Le Niger est le quatrième pays producteur d’uranium au monde, minerai hautement stratégique notamment pour l’industrie nucléaire. Conscient de la richesse du sous-sol de son pays, le président nigérien, Mahamadou Issoufou, a voulu mettre fin aux privilèges dont bénéficie Areva depuis quarante ans. L’entreprise bénéficiait encore récemment d’un statut particulier dû à des raisons historiques, liant la France et le Niger. Paris avait négocié avec Niamey lors de son accession à l’indépendance le monopole d’exploitation des mines d’uranium contre la protection militaire française. Si les gouvernements nigériens ont accordé ces dernières années de plus en plus de permis d’exploitations à des compagnies étrangères autres que françaises, Areva bénéficie toutefois encore d’un statut privilégié.

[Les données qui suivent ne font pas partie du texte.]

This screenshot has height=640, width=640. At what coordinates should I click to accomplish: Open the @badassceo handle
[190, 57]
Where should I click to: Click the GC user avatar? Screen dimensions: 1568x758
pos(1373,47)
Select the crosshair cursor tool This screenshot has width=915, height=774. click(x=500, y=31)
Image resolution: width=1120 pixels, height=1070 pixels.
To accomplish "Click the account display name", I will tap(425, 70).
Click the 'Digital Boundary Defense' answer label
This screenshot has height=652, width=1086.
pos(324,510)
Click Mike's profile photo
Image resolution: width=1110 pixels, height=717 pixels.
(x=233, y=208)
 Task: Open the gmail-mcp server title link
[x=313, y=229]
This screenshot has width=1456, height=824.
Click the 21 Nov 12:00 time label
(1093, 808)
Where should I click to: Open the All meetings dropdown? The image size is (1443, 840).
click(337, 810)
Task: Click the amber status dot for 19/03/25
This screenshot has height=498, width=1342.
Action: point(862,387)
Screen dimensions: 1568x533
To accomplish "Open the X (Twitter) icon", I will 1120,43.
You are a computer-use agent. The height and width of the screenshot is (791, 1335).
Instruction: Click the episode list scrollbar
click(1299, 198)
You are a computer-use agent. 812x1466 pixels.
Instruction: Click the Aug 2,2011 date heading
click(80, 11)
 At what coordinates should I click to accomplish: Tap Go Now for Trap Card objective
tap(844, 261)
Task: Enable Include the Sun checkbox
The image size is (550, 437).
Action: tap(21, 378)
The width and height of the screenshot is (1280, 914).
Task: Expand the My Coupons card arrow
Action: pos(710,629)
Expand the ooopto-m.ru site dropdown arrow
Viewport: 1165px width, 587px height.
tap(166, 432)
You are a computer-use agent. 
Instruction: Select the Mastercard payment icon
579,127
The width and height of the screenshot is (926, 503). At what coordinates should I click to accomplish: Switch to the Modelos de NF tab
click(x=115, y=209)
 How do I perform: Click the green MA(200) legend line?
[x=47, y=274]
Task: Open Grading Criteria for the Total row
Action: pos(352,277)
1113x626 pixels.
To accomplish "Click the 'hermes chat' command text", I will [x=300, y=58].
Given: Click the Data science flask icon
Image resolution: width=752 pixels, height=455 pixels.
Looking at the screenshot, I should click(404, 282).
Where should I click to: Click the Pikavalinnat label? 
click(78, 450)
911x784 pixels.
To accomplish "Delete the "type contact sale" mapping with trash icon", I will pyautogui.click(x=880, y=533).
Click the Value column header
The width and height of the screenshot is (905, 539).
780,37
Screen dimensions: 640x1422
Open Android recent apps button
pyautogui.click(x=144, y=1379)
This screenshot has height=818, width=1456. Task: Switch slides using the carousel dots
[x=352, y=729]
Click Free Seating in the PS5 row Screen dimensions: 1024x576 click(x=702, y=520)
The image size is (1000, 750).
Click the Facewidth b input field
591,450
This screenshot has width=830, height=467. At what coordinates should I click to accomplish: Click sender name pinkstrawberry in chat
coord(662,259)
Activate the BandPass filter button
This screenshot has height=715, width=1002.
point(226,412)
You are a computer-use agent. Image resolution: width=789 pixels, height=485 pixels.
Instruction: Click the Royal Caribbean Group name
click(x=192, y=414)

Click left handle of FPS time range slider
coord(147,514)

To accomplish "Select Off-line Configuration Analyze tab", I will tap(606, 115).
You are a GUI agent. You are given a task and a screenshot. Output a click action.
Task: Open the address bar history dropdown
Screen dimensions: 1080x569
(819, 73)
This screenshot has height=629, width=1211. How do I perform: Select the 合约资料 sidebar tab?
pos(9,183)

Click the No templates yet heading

Le contentieux entre l’Etat nigérien et Areva portait sur la remise en cause de ce statut, notamment en demandant l’application pour Areva d’une loi minière de 2006 dans un contexte de hausse de la fiscalité minière. La chute du cours de l’uranium depuis la catastrophe de Fukushima en 2011 (sa valeur a quasiment été divisée par deux depuis l’accident) a rendu d’autant plus compliquées les négociations. Areva a finalement fait des concessions, notamment sur l’augmentation de la redevance minière passant de 5,5% à 12%. L’ensemble de l’accord n’est toutefois pas conforme aux nouvelles lois. C’est pourquoi Areva ne l’a toujours pas mis en application, attendant une modification de la loi en question pour garantir la sécurité de son accord.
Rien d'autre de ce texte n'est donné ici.